En ce qui concerne les deux finalistes, l’argument de la nation me semble avait été le pivot de la campagne. Ségolène Royal avait parlé du drapeau, mais elle a été tellement raillée par toute la gauche que les électeurs ont cru que seul Sarkozy pourrait défendre la nation. Les 14 millions d’ouvriers et d’employés souhaitaient le retour du politique. Ils cherchaient une sécurité morale, physique, économique et sociale (Stéphane Rozès, interview à Marianne du 11 octobre 2006). Sarkozy leur a paru le plus crédible qui leur a parlé de les protéger des délocalisations par un retour à la préférence communautaire pour le commerce international.

Dans les mois qui viennent, il nous faudra réhabiliter l’idée de communauté de citoyens, la nation qui est à l’opposé de la segmentation du peuple en petites communautés, le communautarisme sur lequel Sarkozy va essayer de s’appuyer. Le peuple serait découpé en petites entités rivales les unes des autres dirigées par des minorités dont les porte-parole s’arrogent le droit de parler au nom de toute leur communauté : les Corses, les Bretons, les Basques, les juifs, les musulmans, les homosexuels, les femmes (voir le livre de Julien Landfried, « Contre le communautarisme », publié chez Armand Colin en 2007). Le communautarisme détruit les solidarités, déjà mises à mal, depuis que le discours de classe a été remplacé par l’exaltation des tribus. Il est évident qu’il est de l’intérêt du néolibéralisme de diviser un peuple qui pourrait être redoutable s’il reconnaissait son ennemi.

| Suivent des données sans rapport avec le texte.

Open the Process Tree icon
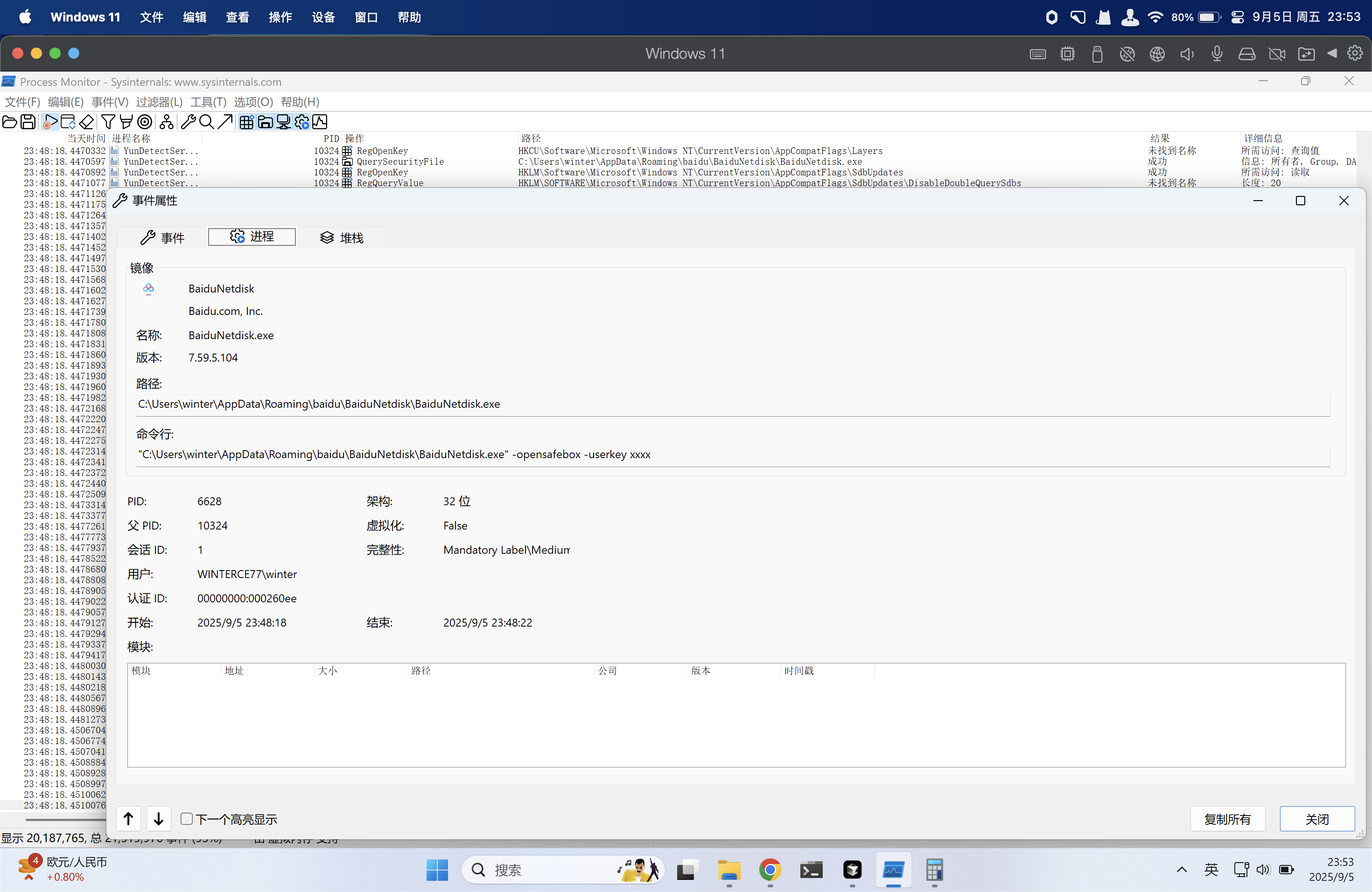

La nation est le seul endroit où la démocratie peut s’exercer. Il n’existe en effet pas de peuple européen et nous n’avons aucun autre moyen de défense que la volonté de la nation contre les mesures que l’Union européenne néolibérale veut nous imposer. Prenons un exemple : la concurrence des produits provenant de pays à bas salaires entraîne la désindustrialisation des pays occidentaux. Les néolibéraux affirment que le nombre de délocalisations est relativement faible, mais ils oublient de parler des délocalisations indirectes, c’est à dire des usines qui ferment, incapables de lutter contre la concurrence des produits à bas coût. Sarkozy propose d’établir des écluses pour lutter contre les délocalisations. Mais il ne dit pas comment faire, alors que tous les traités de libre-échange c’est à dire de réduction des barrières douanières et d’interdiction des quotas ont été signés par la Communauté européenne au nom des pays membres, et donc de la France. Il faudrait que Sarkozy demande au Conseil européen le retour à la préférence communautaire en matière de commerce extérieur. En supposant qu’il ait le courage de faire une telle proposition, il faudrait l’unanimité pour qu’elle soit adoptée, ce qui est peu probable, car la Grande Bretagne entre autres s’y opposera. Il faudrait que la France adopte la politique de la chaise vide, comme l’avait fait le général de Gaulle dans d’autres circonstances en 1966 pour avoir gain de cause, La France pourrait aussi décider unilatéralement des mesures protectionnistes, ce qui créerait une crise encore plus grave avec l’Union européenne. Qui peut croire qu’elle pourrait continuer tranquillement sans la France ?

Nous devons préparer l’opinion aux enjeux que nous impose la mondialisation. Il nous faudra creuser notre idée de nation et montrer qu’elle est différente de celle de l’extrême droite. Pour reprendre la question des protections douanières, notre but ne doit pas être d’empêcher les pays émergents de se développer, ce qui serait effectivement égoïste. Notre but doit être la sauvegarde de notre industrie, en mettant au même prix pour le consommateur les produits fabriqués en France et ceux fabriqués en Chine. Les droits de douane devraient être reversés à un fonds dont le but serait l’élévation des droits sociaux et des salaires des pays exportateurs, c’est ce que Jacques Sapir a appelé le protectionnisme social et écologique.